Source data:
┌──

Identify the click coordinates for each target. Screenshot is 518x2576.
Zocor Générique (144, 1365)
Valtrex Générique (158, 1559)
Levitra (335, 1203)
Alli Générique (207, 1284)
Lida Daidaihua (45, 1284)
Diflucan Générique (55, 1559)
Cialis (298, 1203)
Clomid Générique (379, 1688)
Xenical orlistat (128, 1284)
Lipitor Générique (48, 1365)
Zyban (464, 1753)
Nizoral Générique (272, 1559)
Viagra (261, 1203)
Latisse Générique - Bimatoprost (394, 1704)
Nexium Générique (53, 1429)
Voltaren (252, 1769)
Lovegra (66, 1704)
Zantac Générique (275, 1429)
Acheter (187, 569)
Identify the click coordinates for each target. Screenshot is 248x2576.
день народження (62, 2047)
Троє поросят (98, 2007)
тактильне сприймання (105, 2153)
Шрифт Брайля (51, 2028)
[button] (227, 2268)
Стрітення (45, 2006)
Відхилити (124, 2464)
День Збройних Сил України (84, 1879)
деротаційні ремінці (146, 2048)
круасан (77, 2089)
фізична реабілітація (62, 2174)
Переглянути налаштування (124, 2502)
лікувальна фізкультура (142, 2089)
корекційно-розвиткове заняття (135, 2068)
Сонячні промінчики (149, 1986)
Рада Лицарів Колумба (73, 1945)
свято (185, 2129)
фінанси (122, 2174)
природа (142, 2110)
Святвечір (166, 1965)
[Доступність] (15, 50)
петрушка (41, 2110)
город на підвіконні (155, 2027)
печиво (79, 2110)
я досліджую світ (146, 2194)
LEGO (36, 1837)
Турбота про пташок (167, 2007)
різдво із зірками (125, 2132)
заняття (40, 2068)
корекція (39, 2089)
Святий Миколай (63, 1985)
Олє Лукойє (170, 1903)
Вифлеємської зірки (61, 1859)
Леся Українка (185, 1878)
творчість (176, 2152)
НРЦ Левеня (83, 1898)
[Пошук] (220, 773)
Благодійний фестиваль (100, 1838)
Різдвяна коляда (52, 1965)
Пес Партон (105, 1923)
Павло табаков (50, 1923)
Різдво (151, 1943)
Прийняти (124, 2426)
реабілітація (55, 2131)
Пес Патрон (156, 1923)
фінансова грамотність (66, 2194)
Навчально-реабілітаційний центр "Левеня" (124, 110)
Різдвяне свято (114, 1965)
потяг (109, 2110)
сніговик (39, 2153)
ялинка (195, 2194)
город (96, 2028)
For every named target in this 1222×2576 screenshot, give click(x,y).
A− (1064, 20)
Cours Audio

└──

WORK ORDER: What is needed is an exact copy of all the entries.

TASK OUTPUT:
Identify the click coordinates for each target. Screenshot is 518x2576.
Zocor Générique (144, 1365)
Valtrex Générique (158, 1559)
Levitra (335, 1203)
Alli Générique (207, 1284)
Lida Daidaihua (45, 1284)
Diflucan Générique (55, 1559)
Cialis (298, 1203)
Clomid Générique (379, 1688)
Xenical orlistat (128, 1284)
Lipitor Générique (48, 1365)
Zyban (464, 1753)
Nizoral Générique (272, 1559)
Viagra (261, 1203)
Latisse Générique - Bimatoprost (394, 1704)
Nexium Générique (53, 1429)
Voltaren (252, 1769)
Lovegra (66, 1704)
Zantac Générique (275, 1429)
Acheter (187, 569)
Identify the click coordinates for each target. Screenshot is 248x2576.
день народження (62, 2047)
Троє поросят (98, 2007)
тактильне сприймання (105, 2153)
Шрифт Брайля (51, 2028)
[button] (227, 2268)
Стрітення (45, 2006)
Відхилити (124, 2464)
День Збройних Сил України (84, 1879)
деротаційні ремінці (146, 2048)
круасан (77, 2089)
фізична реабілітація (62, 2174)
Переглянути налаштування (124, 2502)
лікувальна фізкультура (142, 2089)
корекційно-розвиткове заняття (135, 2068)
Сонячні промінчики (149, 1986)
Рада Лицарів Колумба (73, 1945)
свято (185, 2129)
фінанси (122, 2174)
природа (142, 2110)
Святвечір (166, 1965)
[Доступність] (15, 50)
петрушка (41, 2110)
город на підвіконні (155, 2027)
печиво (79, 2110)
я досліджую світ (146, 2194)
LEGO (36, 1837)
Турбота про пташок (167, 2007)
різдво із зірками (125, 2132)
заняття (40, 2068)
корекція (39, 2089)
Святий Миколай (63, 1985)
Олє Лукойє (170, 1903)
Вифлеємської зірки (61, 1859)
Леся Українка (185, 1878)
творчість (176, 2152)
НРЦ Левеня (83, 1898)
[Пошук] (220, 773)
Благодійний фестиваль (100, 1838)
Різдвяна коляда (52, 1965)
Пес Партон (105, 1923)
Павло табаков (50, 1923)
Різдво (151, 1943)
Прийняти (124, 2426)
реабілітація (55, 2131)
Пес Патрон (156, 1923)
фінансова грамотність (66, 2194)
Навчально-реабілітаційний центр "Левеня" (124, 110)
Різдвяне свято (114, 1965)
потяг (109, 2110)
сніговик (39, 2153)
ялинка (195, 2194)
город (96, 2028)
For every named target in this 1222×2576 screenshot, give click(x,y).
A− (1064, 20)
Cours Audio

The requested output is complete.